RECORDED INFORMATION section start

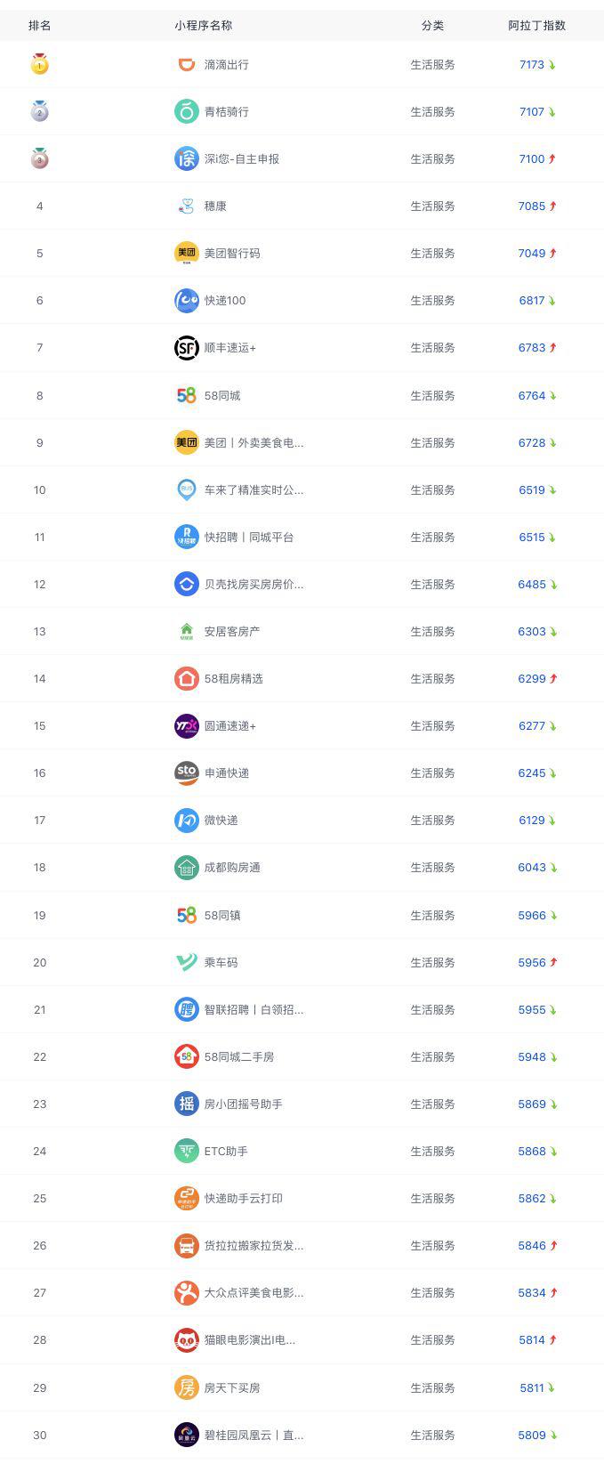
Task: Click the 分类 column header
Action: (432, 26)
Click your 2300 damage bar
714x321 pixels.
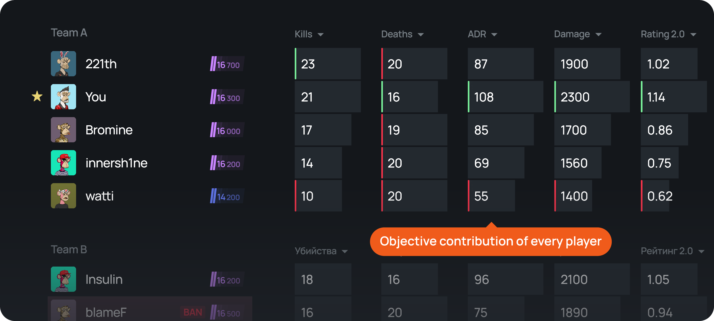[591, 97]
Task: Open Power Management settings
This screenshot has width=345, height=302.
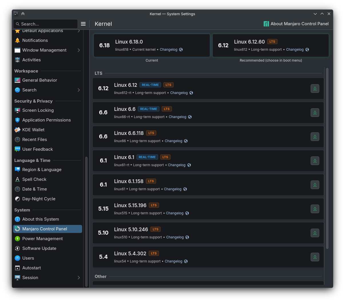Action: [x=42, y=239]
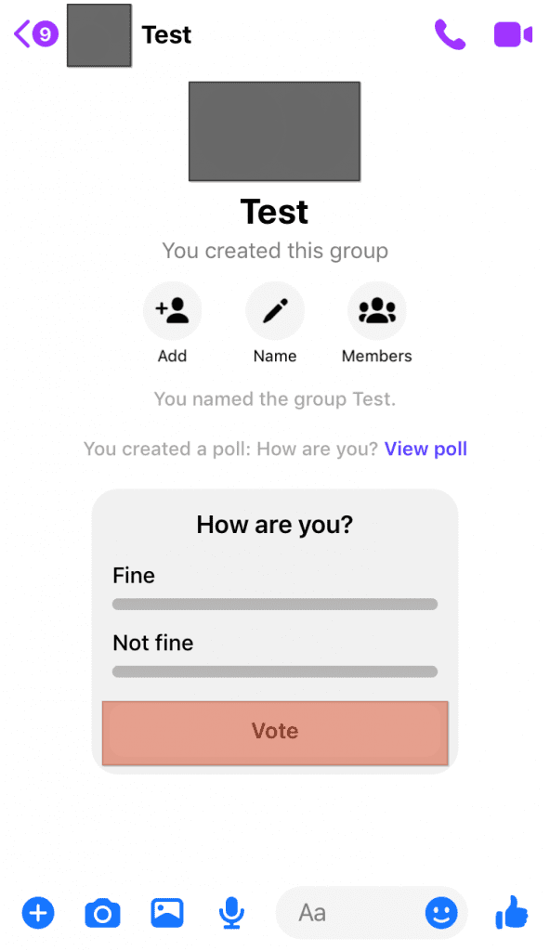The height and width of the screenshot is (951, 550).
Task: Open the emoji picker
Action: [x=441, y=913]
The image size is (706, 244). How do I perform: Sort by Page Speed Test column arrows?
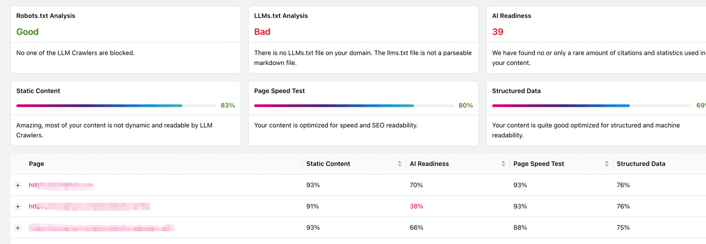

RECORDED INFORMATION section end

TASK REQUIREMENTS — Leave every picture out, and repeat exactly the lines from the one containing "Click your 2300 damage bar" through the last line of the entries, both ends included.

WRITTEN SOLUTION —
Click your 2300 damage bar
714x321 pixels.
[591, 97]
Task: Open Power Management settings
This screenshot has width=345, height=302.
Action: [x=42, y=239]
The height and width of the screenshot is (951, 550).
Task: Open the emoji picker
Action: [x=441, y=913]
The image size is (706, 244). How do I perform: Sort by Page Speed Test column arrows?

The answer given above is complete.